Goals:
a: Answer these from the XML regex thread:
(i) Which parameter does the poster want to change to true?
(ii) What value does the parameter named aa hold?
(iii) Besides the module used in the example, which module does the solution call excellent?
b: Could you continue the XML regex thread from where it stops?

╭─ Document excerpt

Search code examples
regexperlpattern-matching

Regex in xml not working as expected


I am novice here and I am trying to search and replace a string in a xml file which is as given below:

<name>xxx.yyy_zzz</name>
      <constructor_arguments />
      <parameters>
        <parameter>
          <name>Name</name>
          <string>
            <value>yyy</value>
          </string>
        </parameter>
        <parameter>
          <name>abc</name>
          <bool>
            <value>false</value>
          </bool>
        </parameter>
        <parameter>
          <name>abcd</name>
          <bool>
            <value>true</value>
          </bool>
        </parameter>
        <parameter>
          <name>aa</name>
          <integer>
            <value>10</value>
          </integer>
        </parameter>
        <parameter>
          <name>bb</name>
          <integer>
            <value>100</value>
          </integer>
        </parameter>
        <parameter>
          <name>runtime_disabled</name>
          <bool>
            <value>false</value>
          </bool>

I have tried the following to change runtime_disabled value to true but it did not happen which I expect to happen, can anyone tell why is it so and provide suitable solution for the same to work

$data=~ s/(xxx\.i\yyy\_zzz\s*?<\/name>(.+?)runtime_disabled\s*?<\/name>\s*?<bool>\s*?<value>\s*?<value>.*?<\/value>)/$1true$2/g;

Solution

  • Parsing well-formed XML should practically always be done using modules. Much has been said about that over time, see for example this page and this page, among many others. I also hear that truly bad things may come to pass otherwise.

    Here is an example of how to do what you ask using XML::libXML. Another excellent module is XML::Twig. I completed your sample so to make it a well-formed XML file (shown below code).

╰─
╭─ Entries provided

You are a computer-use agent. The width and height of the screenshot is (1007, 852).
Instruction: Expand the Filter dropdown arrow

╰─
╭─ Entries provided

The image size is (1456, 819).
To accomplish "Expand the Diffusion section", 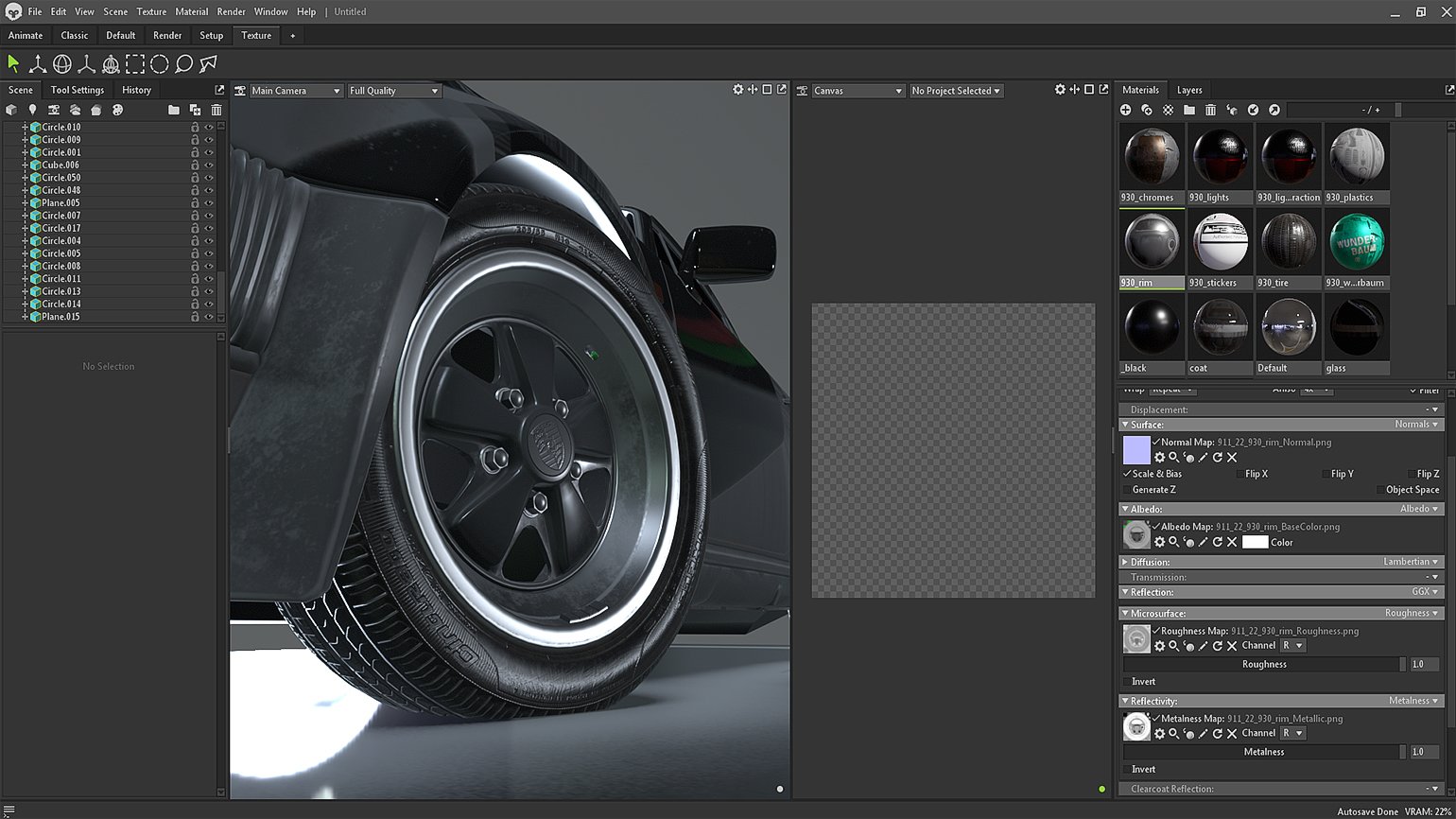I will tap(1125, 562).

╰─
╭─ Entries provided

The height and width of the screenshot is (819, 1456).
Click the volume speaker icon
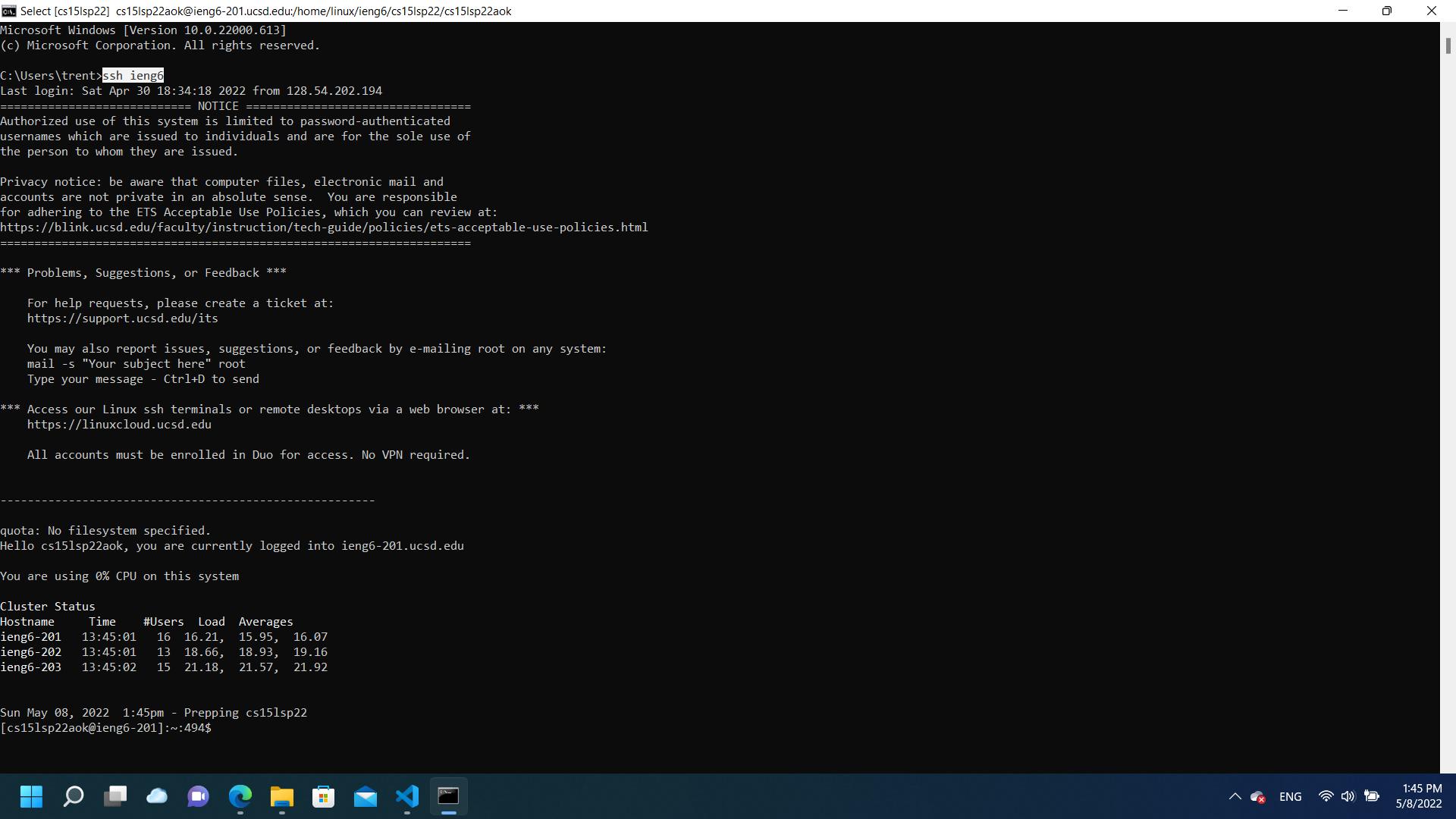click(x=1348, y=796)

╰─

Outputs by task:
a:
(i) runtime_disabled
(ii) 10
(iii) XML::Twig

b:
    use strict 'all';
    use warnings;
    
    use XML::LibXML;    
    
    my $file = 'file.xml';
    
    my $doc = XML::LibXML->load_xml(location => $file, no_blanks => 1); 
    
    # Form the XPath expression used to find the 'name' nodes
    my $xpath = '//doc/constructor_arguments/parameters/parameter/name';
    
    foreach my $node ($doc->findnodes($xpath)) 
    {
        # Select the particular 'name' tag that is needed
        if ($node->to_literal eq 'runtime_disabled') 
        {   
            # Query the parent node, for <name>'s sibling <bool>
            foreach my $bval ($node->parentNode->findnodes('./bool/value/text()')) 
            {
                my $content = $bval->toString;
                $content =~ s/false/true/;
                $bval->setData($content);
            }
        }   
    }
    
    # Write a new file with the change
    $doc->toFile('changed_' . $file, 1); 
    

    This is meant to be basic, there are quite a few other ways to do the same.

    The posted sample was padded as follows

    <doc>
    ... posted text ...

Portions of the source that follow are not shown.